A inadequada manipulação de informações pessoais vinculadas a transações e serviços bancários é considerada uma violação na prestação do serviço, pois é responsabilidade das instituições financeiras garantir a confidencialidade desses dados sensíveis. Recentemente, a 3ª Turma do Superior Tribunal de Justiça emitiu uma decisão favorável em um recurso especial, no qual uma cliente caiu no “golpe do boleto” devido ao vazamento de seus dados por parte do banco.

A jurisprudência estabelece diretrizes para determinar quando os bancos podem ser responsabilizados por golpes de engenharia social, usando como base a Lei Geral de Proteção de Dados (LGPD).

Em termos gerais, a responsabilidade das instituições financeiras depende do tipo de informação em posse dos criminosos.
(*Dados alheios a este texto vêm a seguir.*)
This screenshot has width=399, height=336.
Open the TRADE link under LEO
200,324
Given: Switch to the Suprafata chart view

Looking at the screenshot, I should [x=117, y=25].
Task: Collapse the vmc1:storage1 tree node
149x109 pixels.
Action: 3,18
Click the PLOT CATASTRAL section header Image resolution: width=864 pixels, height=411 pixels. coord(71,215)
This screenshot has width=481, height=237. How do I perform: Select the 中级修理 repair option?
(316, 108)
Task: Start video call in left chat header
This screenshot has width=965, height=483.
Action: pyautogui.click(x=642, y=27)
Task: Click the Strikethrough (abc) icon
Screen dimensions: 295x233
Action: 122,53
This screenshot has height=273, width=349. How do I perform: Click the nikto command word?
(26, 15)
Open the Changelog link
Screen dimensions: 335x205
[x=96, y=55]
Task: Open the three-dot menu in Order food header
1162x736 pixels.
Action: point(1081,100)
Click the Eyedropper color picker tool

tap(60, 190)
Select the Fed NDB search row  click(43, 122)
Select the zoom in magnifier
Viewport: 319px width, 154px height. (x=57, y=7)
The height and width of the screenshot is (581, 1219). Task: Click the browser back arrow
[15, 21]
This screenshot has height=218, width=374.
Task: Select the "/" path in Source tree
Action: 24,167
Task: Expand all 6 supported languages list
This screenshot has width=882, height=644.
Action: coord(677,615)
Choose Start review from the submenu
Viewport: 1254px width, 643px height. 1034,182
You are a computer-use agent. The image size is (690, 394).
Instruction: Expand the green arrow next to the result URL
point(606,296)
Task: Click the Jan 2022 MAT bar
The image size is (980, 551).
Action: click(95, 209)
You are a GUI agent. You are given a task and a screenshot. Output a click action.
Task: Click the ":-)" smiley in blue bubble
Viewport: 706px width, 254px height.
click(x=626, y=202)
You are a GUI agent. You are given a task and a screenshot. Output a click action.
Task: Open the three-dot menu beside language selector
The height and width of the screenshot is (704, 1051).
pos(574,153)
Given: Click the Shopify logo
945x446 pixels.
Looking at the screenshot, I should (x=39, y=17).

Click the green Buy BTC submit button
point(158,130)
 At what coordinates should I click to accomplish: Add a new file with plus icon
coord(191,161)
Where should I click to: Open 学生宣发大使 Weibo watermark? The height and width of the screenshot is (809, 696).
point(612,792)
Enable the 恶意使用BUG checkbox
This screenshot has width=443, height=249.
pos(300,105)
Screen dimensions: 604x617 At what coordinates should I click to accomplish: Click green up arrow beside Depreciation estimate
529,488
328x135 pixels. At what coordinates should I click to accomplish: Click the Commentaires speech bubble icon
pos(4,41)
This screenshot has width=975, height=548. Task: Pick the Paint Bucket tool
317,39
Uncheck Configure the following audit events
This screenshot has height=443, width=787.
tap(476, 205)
Se forem dados genéricos que poderiam ser obtidos de outras fontes, mesmo que sejam considerados sensíveis, não haverá uma conexão causal. Isso ocorre quando os fraudadores utilizam informações como nome, sobrenome, estado civil, profissão, endereço, telefone, origem racial ou étnica, crença religiosa, orientação política, filiação a sindicatos, informações de saúde ou dados biométricos, por exemplo.

No entanto, os bancos podem ser responsabilizados quando os dados usados pelos criminosos estão relacionados às operações financeiras. Geralmente, essas informações são exclusivamente tratadas pelas instituições, que têm o dever de armazená-las com segurança.

A ministra relatora afirmou que “dados pessoais vinculados a operações e serviços bancários são sigilosos, e é responsabilidade das instituições financeiras garantir seu tratamento seguro. O armazenamento inadequado dessas informações, que permite que terceiros tenham acesso a elas e causem prejuízos aos consumidores, constitui uma falha na prestação do serviço”.

No caso específico que foi julgado, uma mulher contratou um financiamento de veículo em uma financeira e optou por quitar a dívida antecipadamente. Ela seguiu as instruções do site da instituição e enviou um e-mail solicitando informações sobre o contrato e o valor devido. Poucos dias depois, uma funcionária da financeira entrou em contato via WhatsApp, informando que havia 32 parcelas em aberto e enviando um boleto de R$ 19,2 mil. A cliente efetuou o pagamento, mas posteriormente percebeu que havia sido vítima de fraude.

O tribunal de primeira instância considerou a dívida quitada, mas o Tribunal de Justiça de São Paulo (TJ-SP) revogou a sentença, argumentando que a fraude ocorreu devido à falta de cautela da consumidora. Alguns indícios incluíam a troca de mensagens informais via WhatsApp e inconsistências no boleto, como o banco e o beneficiário indicados, que eram diferentes dos do contrato de financiamento, além de um número incorreto do documento.

Não era razoável esperar que a cliente percebesse essas discrepâncias, uma vez que a pessoa que a contatou em nome da financeira possuía informações confidenciais sobre ela. Os fraudadores tinham conhecimento de que a mulher era cliente da empresa, que havia enviado um e-mail para quitar a dívida e que tinham informações sobre o financiamento contratado. Essas informações são sigilosas e deveriam ser protegidas pela instituição financeira.

Portanto, se esses dados chegaram ao conhecimento dos criminosos, a responsabilidade da financeira não pode ser descartada devido ao tratamento inadequado dessas informações, o que facilitou a fraude.